First off I am not a grumpy old git (I am old, I can be grumpy and I can be a git, but seldom all three at the same time)

I have been making a reasonable living with a camera for over 30 years but am still happy to be an early adopter of new technology, and since starting to move over to digital when Canon launched the D60 (that is D60 not 60D) I have stayed relatively consistent with their developments (see gear list).

I have been reasonably active on POTN for many years, and it has been great to see how much it has grown, in my early days here there were many people simply trying to work things out as many were in the same place as me in that they were transferring years of knowledge from the film world into the digital age.

Over the last few days I have had a bit more time to venture into parts of the forum that I have not been into for a very long time and I am really surprised by some of the things I have seen.


  1. There are people giving advice that is simply wrong.

  2. There are people offering opinions and then defending them as if they were set in stone and handed down to Moses on the mountain.

  3. And despite some of the best moderators on the WWW there is often an undercurrent of rudeness and intolerance that is unpleasant but may just be a sign of the times.

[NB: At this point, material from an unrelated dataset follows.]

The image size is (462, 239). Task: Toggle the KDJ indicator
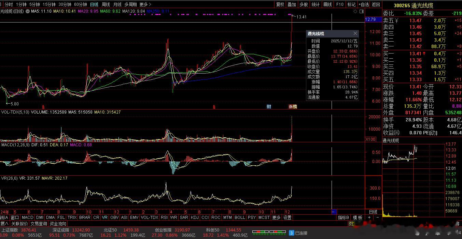coord(195,218)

The world has definitely changed, the pace of change has accelerated unbelievably, I used the same pair of manual Pentax cameras for over 15 years and my Bronca kit was over 25 years old when it went into the draw for the last time. I honestly think that in this age of instant gratification and low cost, people are missing out on the opportunity to actually learn.

When I started out professional photographic gear was in the second mortgage range and every time I activated the shutter it cost me money. I had to learn everything I needed to know or go bankrupt. I would go to a wedding with 6 roles of 15 exposure 120 film and without the benefit of the LCD screen have to leave knowing that I had got what was needed, and there simply was not the opportunity save in PP.

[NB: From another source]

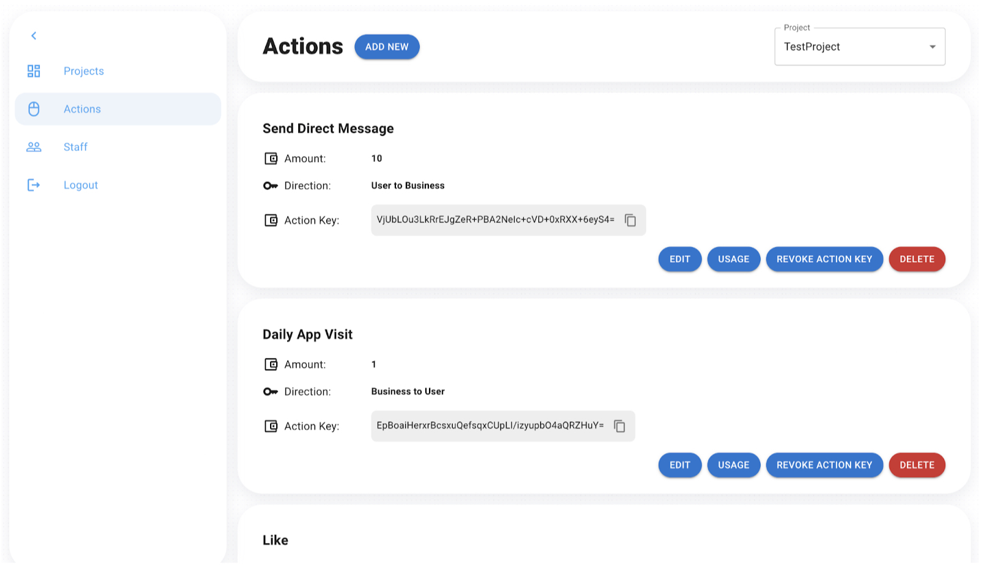Open the Staff sidebar menu item

point(76,147)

I am not saying that that was better; it is just the way it was. Today the learning curve is less steep and the consequences of error less damaging and therefore I think people do not fully understand the principles and science that help them deliver the results they are getting. Which to me is sad.

I was joking with another old git a few nights ago and we thought that Canon, Nikon and all the other manufactures should put a CC reader in their cameras and charge 50p (or 50 cents) for every shutter click for the first year of usage, it may push people to a more academic approach to their photography.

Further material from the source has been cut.